Abstract. Background: We investigated the age at exposure to parental suicide and the risk of subsequent suicide completion in young people. The impact of parental and offspring sex was also examined. Method: Using a cohort study design, we linked Taiwan's Birth Registry (1978–1997) with Taiwan's Death Registry (1985–2009) and identified 40,249 children who had experienced maternal suicide (n = 14,431), paternal suicide (n = 26,887), or the suicide of both parents (n = 281). Each exposed child was matched to 10 children of the same sex and birth year whose parents were still alive. This yielded a total of 398,081 children for our non-exposed cohort. A Cox proportional hazards model was used to compare the suicide risk of the exposed and non-exposed groups. Results: Compared with the non-exposed group, offspring who were exposed to parental suicide were 3.91 times (95% confidence interval [CI] = 3.10–4.92 more likely to die by suicide after adjusting for baseline characteristics. The risk of suicide seemed to be lower in older male offspring (HR = 3.94, 95% CI = 2.57–6.06), but higher in older female offspring (HR = 5.30, 95% CI = 3.05–9.22).

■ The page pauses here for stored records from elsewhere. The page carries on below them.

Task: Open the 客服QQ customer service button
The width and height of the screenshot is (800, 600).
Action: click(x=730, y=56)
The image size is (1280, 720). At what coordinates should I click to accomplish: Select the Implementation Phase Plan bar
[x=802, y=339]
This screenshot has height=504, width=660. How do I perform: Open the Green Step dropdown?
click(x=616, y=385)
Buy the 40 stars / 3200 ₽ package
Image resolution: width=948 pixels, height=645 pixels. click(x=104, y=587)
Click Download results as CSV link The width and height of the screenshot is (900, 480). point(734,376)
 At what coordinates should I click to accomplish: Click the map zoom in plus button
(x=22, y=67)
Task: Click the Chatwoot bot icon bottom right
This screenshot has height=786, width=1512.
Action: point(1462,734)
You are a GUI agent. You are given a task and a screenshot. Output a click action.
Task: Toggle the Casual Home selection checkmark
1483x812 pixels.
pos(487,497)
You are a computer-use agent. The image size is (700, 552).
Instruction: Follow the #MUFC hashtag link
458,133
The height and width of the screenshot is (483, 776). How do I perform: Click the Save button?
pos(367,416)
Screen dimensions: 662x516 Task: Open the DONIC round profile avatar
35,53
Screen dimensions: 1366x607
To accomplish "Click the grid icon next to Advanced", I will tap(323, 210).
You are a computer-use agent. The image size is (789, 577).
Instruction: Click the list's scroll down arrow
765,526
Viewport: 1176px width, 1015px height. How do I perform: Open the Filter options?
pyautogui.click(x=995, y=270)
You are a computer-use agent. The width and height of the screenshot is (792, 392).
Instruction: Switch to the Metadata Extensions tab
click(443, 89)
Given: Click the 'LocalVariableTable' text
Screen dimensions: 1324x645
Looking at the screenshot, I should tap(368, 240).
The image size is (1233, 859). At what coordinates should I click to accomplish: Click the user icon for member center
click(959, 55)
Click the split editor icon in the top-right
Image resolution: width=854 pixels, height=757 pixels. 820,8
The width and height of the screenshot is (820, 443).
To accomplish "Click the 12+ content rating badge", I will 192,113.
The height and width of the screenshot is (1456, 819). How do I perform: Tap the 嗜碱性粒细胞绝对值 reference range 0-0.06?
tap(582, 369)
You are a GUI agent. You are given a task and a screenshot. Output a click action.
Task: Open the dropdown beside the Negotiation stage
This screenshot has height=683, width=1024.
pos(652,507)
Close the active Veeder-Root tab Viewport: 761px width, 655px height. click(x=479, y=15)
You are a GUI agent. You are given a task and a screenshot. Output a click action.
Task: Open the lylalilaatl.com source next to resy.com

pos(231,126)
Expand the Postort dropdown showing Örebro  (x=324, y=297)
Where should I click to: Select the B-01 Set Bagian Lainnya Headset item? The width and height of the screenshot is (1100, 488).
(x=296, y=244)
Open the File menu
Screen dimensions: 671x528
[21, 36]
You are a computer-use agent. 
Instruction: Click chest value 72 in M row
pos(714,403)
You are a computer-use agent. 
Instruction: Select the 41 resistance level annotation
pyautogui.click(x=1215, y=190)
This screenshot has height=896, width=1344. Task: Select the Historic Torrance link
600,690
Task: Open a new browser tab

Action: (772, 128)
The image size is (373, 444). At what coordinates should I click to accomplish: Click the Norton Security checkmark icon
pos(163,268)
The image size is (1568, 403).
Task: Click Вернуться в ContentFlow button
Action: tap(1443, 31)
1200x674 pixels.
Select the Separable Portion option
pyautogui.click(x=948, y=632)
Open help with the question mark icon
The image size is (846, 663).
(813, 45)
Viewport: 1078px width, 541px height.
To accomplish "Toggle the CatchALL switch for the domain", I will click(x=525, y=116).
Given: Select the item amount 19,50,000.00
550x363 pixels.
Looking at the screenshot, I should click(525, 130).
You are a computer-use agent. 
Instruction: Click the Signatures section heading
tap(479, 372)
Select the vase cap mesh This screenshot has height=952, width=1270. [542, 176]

Stratified analyses based on parental sex revealed similar patterns as the combined analysis. Limitations: As only register-­based data were used, we were not able to explore the impact of variables not contained in the data set, such as the role of mental illness. Conclusion: Our findings suggest a prominent elevation in the risk of suicide among offspring who lost their parents to suicide. The risk elevation differed according to the sex of the afflicted offspring as well as to their age at exposure.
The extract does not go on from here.